The City of Lost Fortunes
Bryan Camp’s impressive debut is a genre-bending thrill ride through a mystical New Orleans featuring one of the most interesting characters in New Orleans literature: Jude Dubuisson, a street magician with the magical ability to find lost things—a skill he inherited from his not-just-human father. When the Fortune god is murdered, Jude is drawn into a strange, mythic world of gods and demi-gods, demons and monsters and magic. Jude has to solve the murder of the Fortune god in order to save the soul of the city, and this depiction of post-Katrina New Orleans trying to rebuild and heal while supernatural forces fight over the city’s soul. An incredibly impressive debut novel and a completely different look at New Orleans.

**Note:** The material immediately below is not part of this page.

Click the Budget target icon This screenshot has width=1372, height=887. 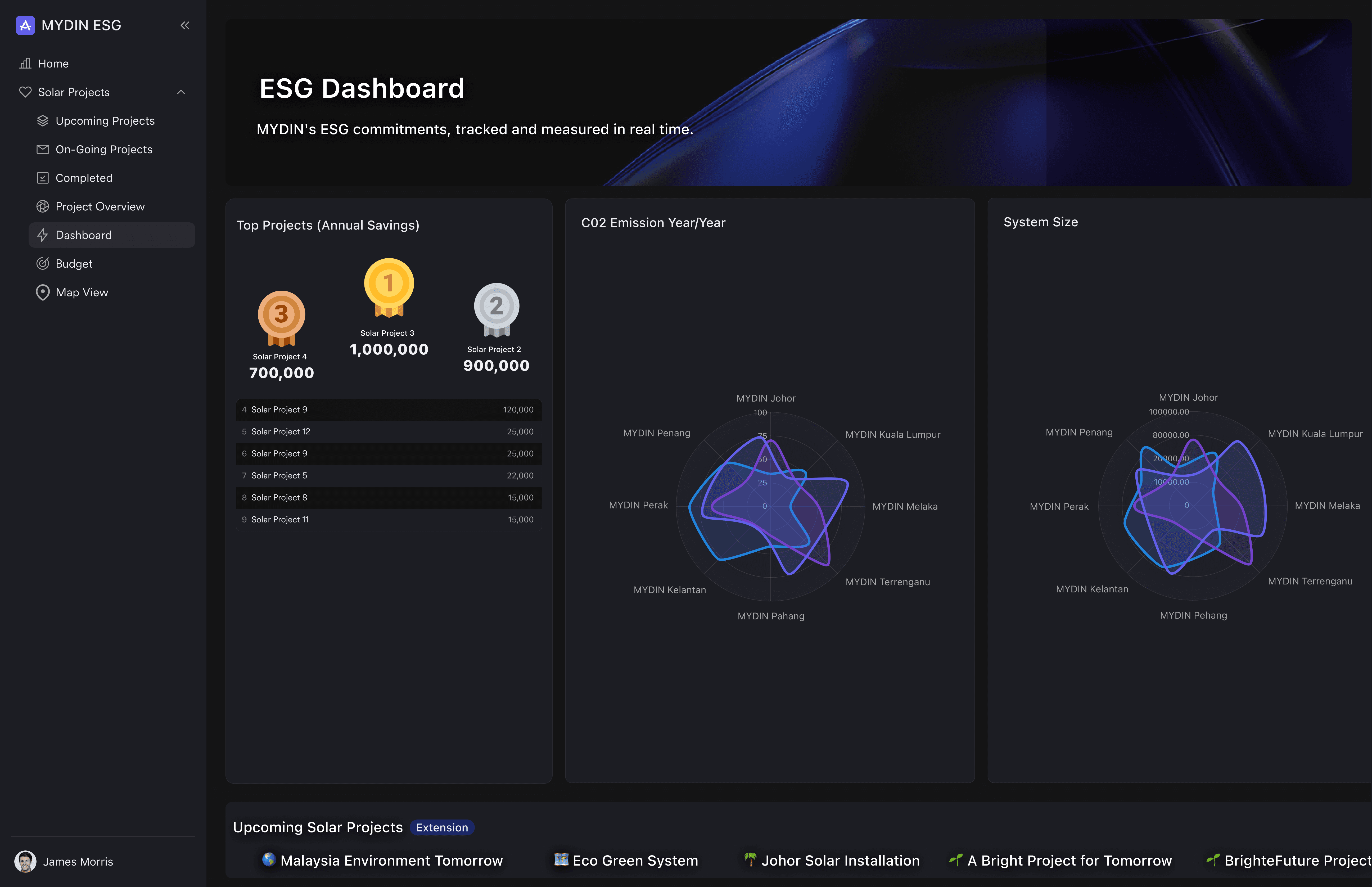(43, 263)
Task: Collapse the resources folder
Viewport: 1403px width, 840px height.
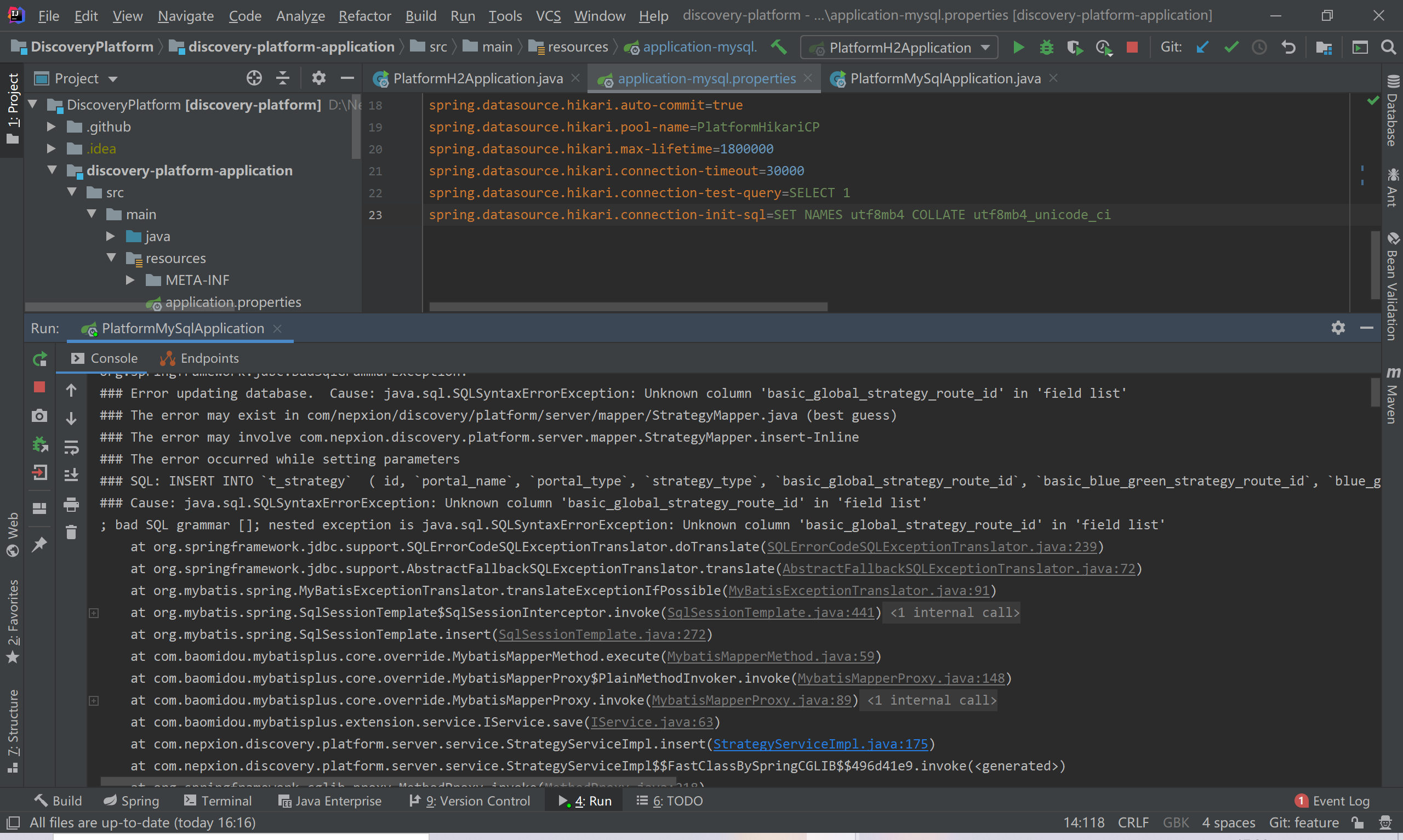Action: pos(111,258)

Intersection of Law and Desire
Hard-drinking, hard-living lesbian private eye Micky Knight’s third case is one of the strongest crime novels ever written about New Orleans. When a friend’s daughter begins to show signs of molestation and exploitation, Micky is determined to bring the scumbag responsible to justice—but her investigation is just the first piece of a horrific puzzle involving powerful people and exploited children. While fighting for justice for the kids, Micky also is forced to reexamine her own childhood—and the pain she herself has never truly faced from her own victimization.
ALSO WORTH CHECKING OUT
A Density of Souls by Christopher Rice
Liquor by Poppy Z. Brite (all three books in the series are terrific)
A Diamond Before You Die by Chris Wiltz
The Long-legged Fly by James Sallis
Jass by David Fulmer
Dirty South by Ace Atkins
Susan Larson’s Booklover’s Guide to New Orleans is also a must for anyone with an interest in New Orleans literature.